How to Restore Vault in Kubernetes with Stash
Protecting sensitive information, such as API keys, passwords, and certificates, is essential in today’s cloud-native environment. HashiCorp Vault has strong secret management features. Hashicorp’s Vault on Kubernetes can be deployed and configured using KubeVault, a production-grade Kubernetes operator solution. For cloud-native applications, it offers automation, scalability, and security while simplifying secret management. Furthermore, Stash offers a backup and restore solution for Vault data that is native to Kubernetes, ensuring data durability and disaster recovery.
This article will show you how to restore vault in Kubernetes cluster using Stash and KubeVault. Regardless of your role—security specialist, cloud architect, or DevOps engineer—this comprehensive guide will help you build a robust disaster recovery plan for your Kubernetes secret management system.
Before proceeding with this article, make sure that you have read the article on how to backup vault in kubernetes. It will show you how to to deploy and take backup of the vault server, which we’ll use to restore the vault in this article.
Install KubeVault and Stash
Pre-requisites
First, we will set up the environment, and after that we will use KubeVault and Stash to deploy and restore a vault server. You need to have a Kubernetes cluster. You should understand the basics of Kubernetes concepts like cluster, pod, service, and secret. You should also be familiar with Vault.
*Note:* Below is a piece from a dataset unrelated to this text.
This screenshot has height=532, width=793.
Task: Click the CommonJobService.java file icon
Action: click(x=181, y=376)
Here, our Kubernetes cluster will be created using Kind. Additionally, Helm needs to be installed on our Kubernetes cluster. Basic knowledge of various Kubernetes concepts are required, for example, pod, service, secret, cluster, and also have a basic idea about HashiCorp Vault.
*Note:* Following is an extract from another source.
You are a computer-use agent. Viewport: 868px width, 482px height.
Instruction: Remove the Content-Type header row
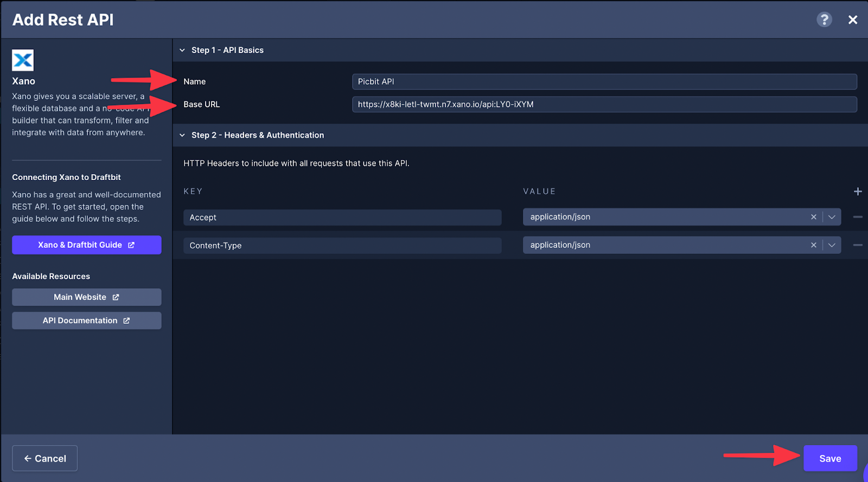[858, 245]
In this article, it is required to install the KubeVault operator in your Kubernetes cluster. A license is required to use KubeVault on a Kubernetes cluster, and it is available for free from the Appscode License Server. The Kubernetes cluster ID is required in order to obtain this license. You can use the command we’ve included below to find this ID.
$ kubectl get ns kube-system -o jsonpath='{.metadata.uid}'
e5b4a1a0-5a67-4657-b370-db7200108cae
After providing the necessary information and hitting the submit button, the license server will email a “license.txt” file. To install KubeVault, run the following commands:
$ helm install kubevault oci://ghcr.io/appscode-charts/kubevault \
--version v2025.2.10 \
--namespace kubevault --create-namespace \
--set-file global.license=/path/to/the/license.txt \
--wait --burst-limit=10000 --debug
Verify the installation by the following command:
$ kubectl get pods --all-namespaces -l "app.kubernetes.io/instance=kubevault"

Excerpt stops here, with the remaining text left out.